18« La guerre est finie », mais avec elle, peut-être, la combattivité d’une science qui se posait en s’opposant, et donc une des sources possibles de la ferveur, de l’enthousiasme, de la pugnacité de ceux pour qui la théorie littéraire n’est pas qu’un outil au service de la production de savoirs, mais aussi et avant tout un enjeu fondamental, voire vital. Je ne crois pas exagérer en employant ce terme : les contributions réunies dans ce numéro prouvent que, pour beaucoup, la poétique et Poétique, c’est une affaire de sentiments. Il y a une tendresse, souvent pudiquement cachée sous le discours savant, voire un attachement, parfois viscéral, à cette façon de parler de littérature, et aux organes éditoriaux qui l’incarnent encore aujourd’hui.

19On ne s’étonnera donc pas de l’allure souvent autobiographique et du ton résolument personnel de la plupart des articles ici rassemblés (cette introduction n’y fait pas exception, on l’aura noté) : la subjectivité se donne ici à entendre plus librement qu’à l’accoutumée. C’est que les livraisons de la revue Poétique, les volumes de la collection du même nom, ont pour beaucoup d’entre nous une place à part, que nous entretenons avec eux un commerce tout particulier. Christine Noille, dans les textes qu’elle a écrits pour ce numéro, décrit avec la sensibilité qui n’appartient qu’aux vrais rhétoriciens cette relation intime, sans doute moins rare qu’on aurait tendance à le penser, entre des textes scientifiques et leurs lecteurs. Quand il s’agit de Poétique, nous autres, savants austères, nous muons souvent en amoureux fervents.

20Ceux pour qui la poétique est à ce point décisive estimeront sans doute qu’un simple irénisme épistémologique est un peu court, soit que la guerre n’est pas tout à fait finie (version optimiste) ou que, si elle est finie, ce n’est pas la poétique qui a gagné (version pessimiste).

21Même si de toute évidence, il est inutile de jouer les paranoïaques et de chercher à se faire valoir en s’inventant un statut de victime ostracisée par l’Institution (Institution : source de tous les maux de la Terre. Tonner contre), il n’en demeure pas moins que l’enseignement universitaire, s’il a de longue date accepté l’« apport » de la théorie (c’est-à-dire retenu d’elle ce qu’elle pouvait lui « apporter »), tend à conserver structurellement l’histoire et à la critique dans une position dominante. Le témoignage de Raphaël Baroni, dont le titre, « Vivre (de) la poétique », résume remarquablement l’esprit de ce numéro, revient sur ces questions et ne manquera d’apporter de l’eau à ce moulin : nous vivons toujours sous le règne de l’auteur en son époque, la majorité des thèses portent sur un écrivain singulier, les postes universitaires (sauf cas rarissimes) sont fléchés par siècles, et la quasi-totalité des colloques est de type monographique, car consacré à un auteur, ou tend à se transformer en collection de monographies, le thème du colloque étant par chaque intervenant décliné selon la façon dont il apparaît chez « son » auteur. Il ne s’agit pas d’émettre le moindre jugement de valeur sur cet état de fait, mais de souligner que nous vivons sous l’empire de la monographie.
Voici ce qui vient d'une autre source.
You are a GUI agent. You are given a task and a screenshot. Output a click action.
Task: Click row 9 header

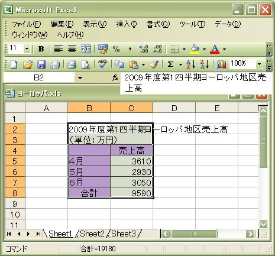(x=15, y=204)
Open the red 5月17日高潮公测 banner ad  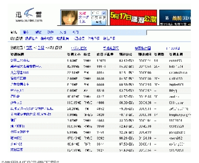[133, 18]
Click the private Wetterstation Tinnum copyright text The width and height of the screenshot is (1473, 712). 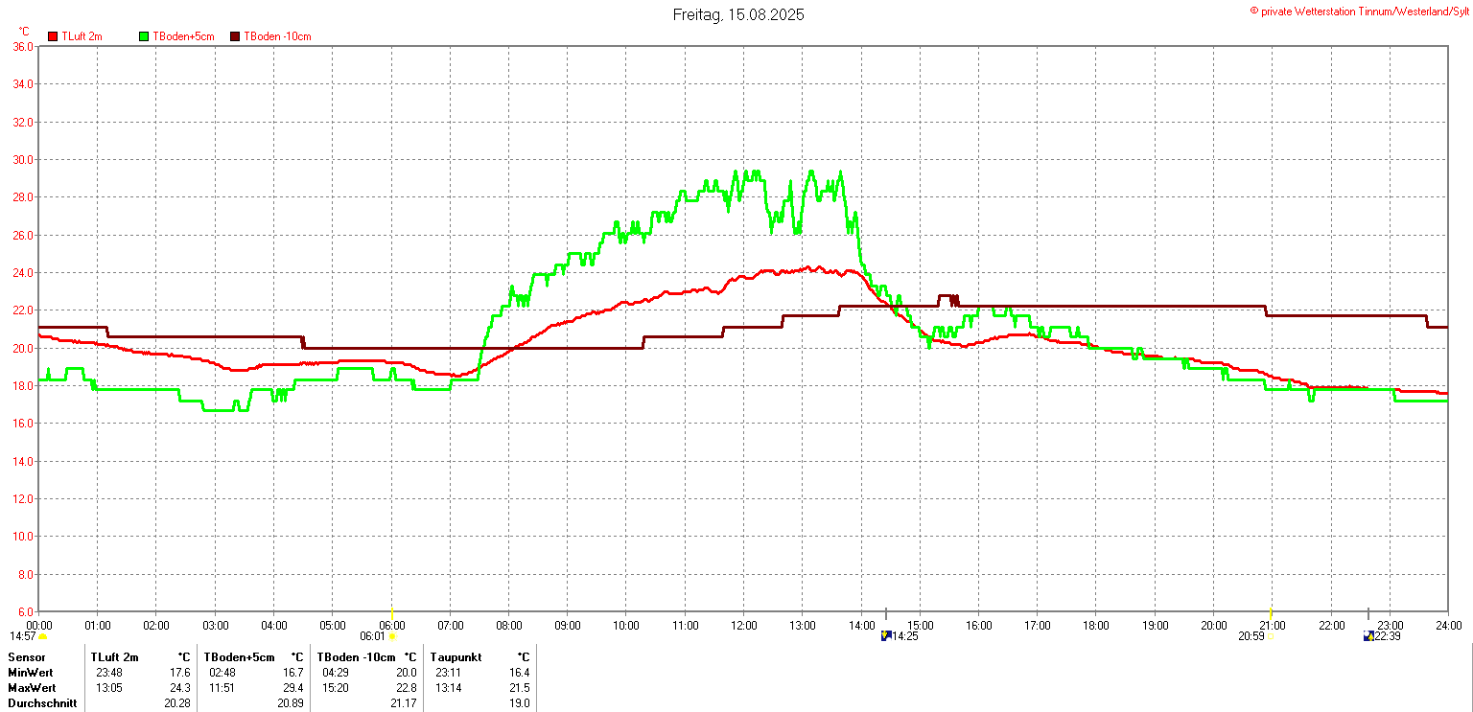(1359, 11)
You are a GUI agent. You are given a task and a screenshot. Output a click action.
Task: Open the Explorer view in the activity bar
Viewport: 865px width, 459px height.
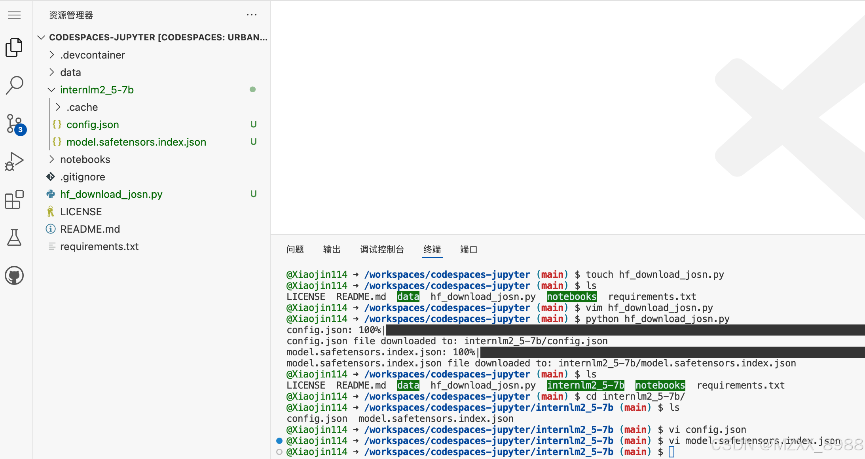click(x=14, y=47)
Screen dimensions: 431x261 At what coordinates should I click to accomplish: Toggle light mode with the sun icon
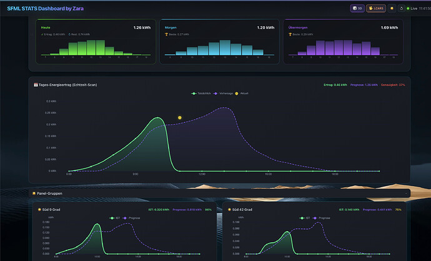(x=392, y=8)
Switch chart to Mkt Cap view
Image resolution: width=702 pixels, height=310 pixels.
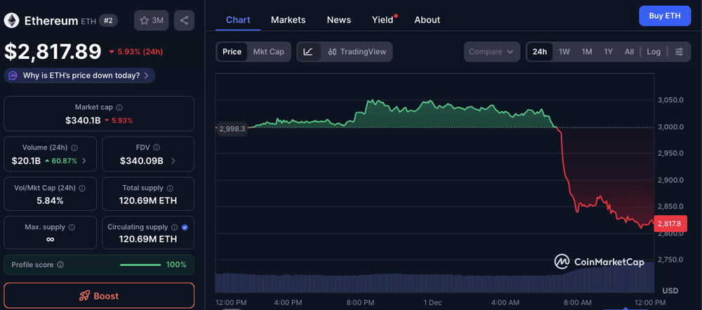point(268,52)
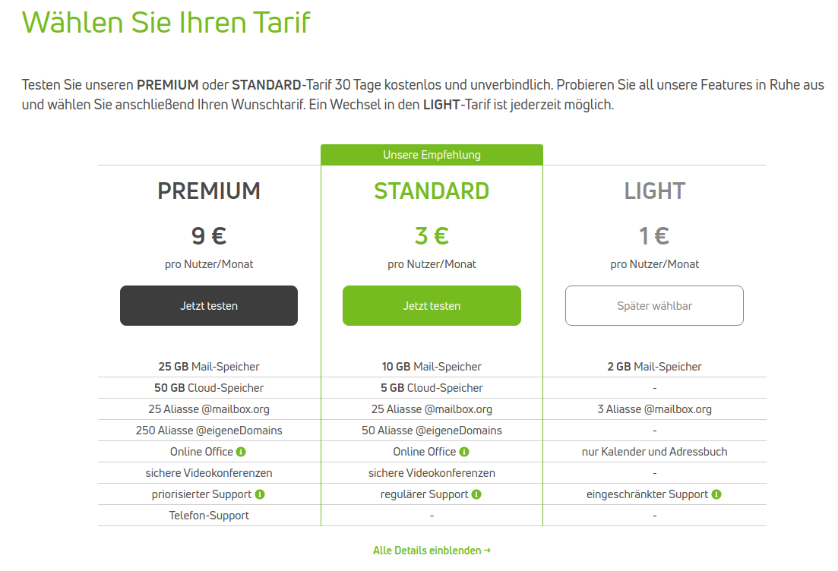Viewport: 838px width, 571px height.
Task: Click the Wählen Sie Ihren Tarif heading
Action: coord(166,23)
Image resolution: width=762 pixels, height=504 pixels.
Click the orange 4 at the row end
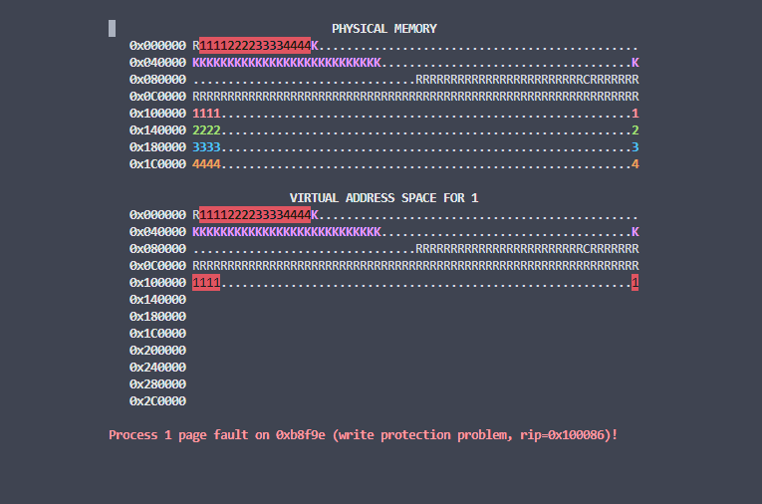tap(635, 164)
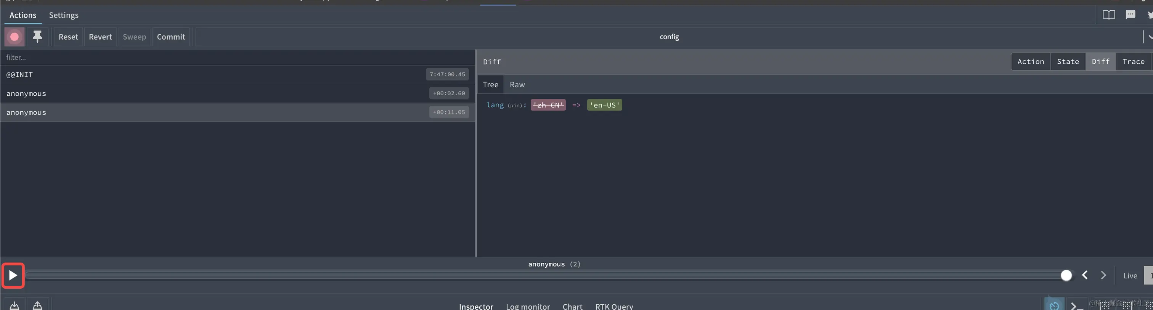The width and height of the screenshot is (1153, 310).
Task: Click the Commit button
Action: (x=171, y=37)
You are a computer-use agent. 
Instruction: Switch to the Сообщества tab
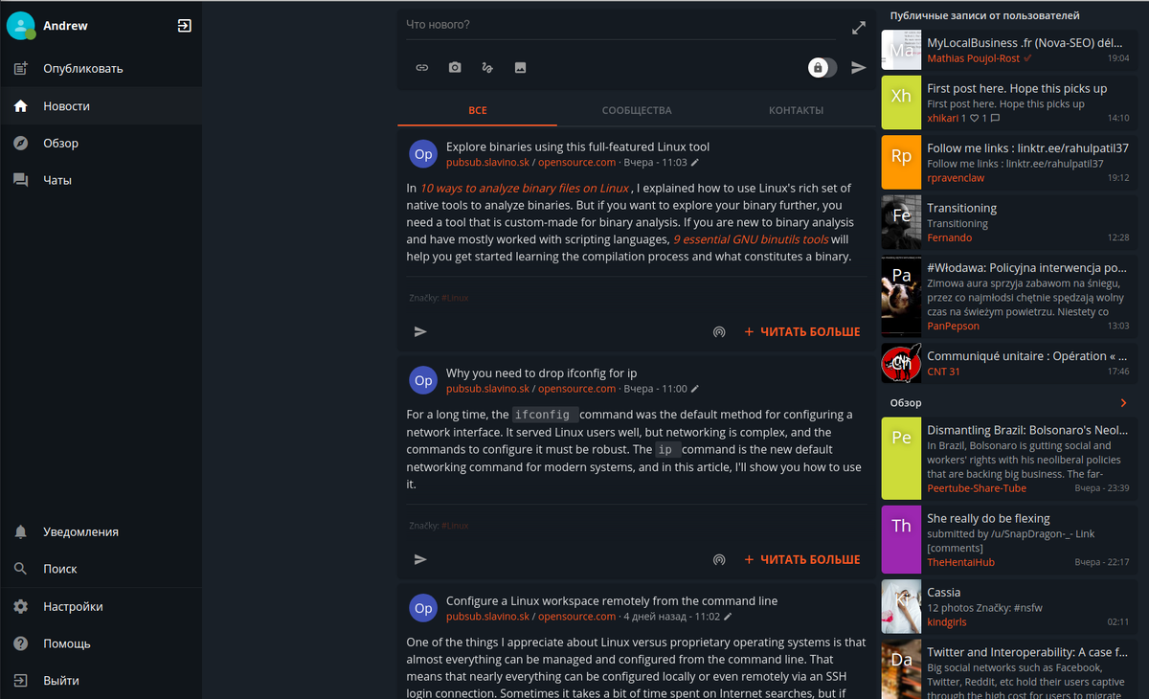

22J’ajouterais volontiers que, finalement, au sein du triangle critique/histoire/poétique, ce n’est pas tant l’histoire qui semble dominer et imposer aux autres ses façons de faire que la critique. Il suffit d’ouvrir la prestigieuse Cambridge History Of Literary Criticism pour découvrir qu’en réalité celle-ci nous propose « a comprehensive historical account of Western literary criticism from classical antiquity to the present day, dealing with both literary theory and critical practice ». De même, en France, le volume de la fameuse collection « Que sais-je ? » consacré à la poétique s’arrête-t-il aux portes du romantisme, et renvoie, pour la poétique « moderne », à un autre ouvrage de la même collection, consacré à la critique littéraire du xxe siècle. On pourrait multiplier les exemples. Bien sûr, on peut admettre que ce n’est qu’une question d’appellation et qu’il est possible d’appeler « critique » tout discours sur la littérature, que ce soit les œuvres, les époques ou les catégories générales. La critique contiendrait alors la poétique et… la critique. Mais on aura compris que cet impérialisme de la critique dans les mots ne fait que refléter, me semble-t-il, l’impérialisme de la critique dans les faits. Aussi bien, et à l’inverse, peut-on admettre que les définitions de la poétique fluctuent au gré des pratiques de chacun : on lira ainsi sous la plume de Philippe Lejeune une interrogation méthodologique sur la question, fondamentale, de la généralité. Est-on poéticien lorsqu’on n’écrit que des monographies ? Cesse-t-on de l’être lorsqu’on délaisse le propos général (comme celui des premières pages du Pacte autobiographique) pour l’appliquer à toute une série d’objets ? C’est la question que pose le texte « Poéticien : l’être ou l’avoir été ? »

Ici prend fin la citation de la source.